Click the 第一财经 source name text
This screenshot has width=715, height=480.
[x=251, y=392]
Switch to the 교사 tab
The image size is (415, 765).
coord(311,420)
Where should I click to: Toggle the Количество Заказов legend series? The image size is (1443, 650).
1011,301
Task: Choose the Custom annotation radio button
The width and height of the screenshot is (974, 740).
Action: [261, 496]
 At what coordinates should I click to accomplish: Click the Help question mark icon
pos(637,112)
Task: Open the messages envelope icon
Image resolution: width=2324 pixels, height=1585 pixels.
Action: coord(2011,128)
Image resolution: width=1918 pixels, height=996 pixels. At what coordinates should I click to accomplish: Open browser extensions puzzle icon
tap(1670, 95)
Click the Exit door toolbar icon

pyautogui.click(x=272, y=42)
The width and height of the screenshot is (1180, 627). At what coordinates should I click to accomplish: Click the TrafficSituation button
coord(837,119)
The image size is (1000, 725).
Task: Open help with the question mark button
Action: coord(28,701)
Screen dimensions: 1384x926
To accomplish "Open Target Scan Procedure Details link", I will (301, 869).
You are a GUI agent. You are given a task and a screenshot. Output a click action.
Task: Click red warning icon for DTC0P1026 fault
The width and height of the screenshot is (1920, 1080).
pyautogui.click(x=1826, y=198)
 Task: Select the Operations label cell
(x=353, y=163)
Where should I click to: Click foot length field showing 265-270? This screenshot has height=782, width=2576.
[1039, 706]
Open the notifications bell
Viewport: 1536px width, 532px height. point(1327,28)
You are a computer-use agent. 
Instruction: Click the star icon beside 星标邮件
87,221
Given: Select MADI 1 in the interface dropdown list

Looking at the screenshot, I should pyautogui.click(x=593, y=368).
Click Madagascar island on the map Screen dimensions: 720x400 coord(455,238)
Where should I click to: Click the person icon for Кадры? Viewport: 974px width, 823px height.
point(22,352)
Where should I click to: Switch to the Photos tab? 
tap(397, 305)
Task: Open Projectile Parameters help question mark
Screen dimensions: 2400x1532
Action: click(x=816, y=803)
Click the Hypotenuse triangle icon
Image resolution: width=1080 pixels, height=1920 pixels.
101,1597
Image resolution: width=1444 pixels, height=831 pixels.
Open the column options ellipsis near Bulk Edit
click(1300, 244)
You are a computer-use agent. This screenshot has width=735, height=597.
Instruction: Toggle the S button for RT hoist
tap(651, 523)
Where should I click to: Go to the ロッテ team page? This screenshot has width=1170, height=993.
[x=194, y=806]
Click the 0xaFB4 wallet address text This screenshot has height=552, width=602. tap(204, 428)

**Aufgabe**
Zeige alle Zeilen des Materials, in denen die Zeichenfolge „computer“ vorkommt. Dabei ist die Groß- und Kleinschreibung zu beachten.

**Schriftliche Antwort**
You are a computer-use agent. 
You are a computer-use agent. This screenshot has width=735, height=597.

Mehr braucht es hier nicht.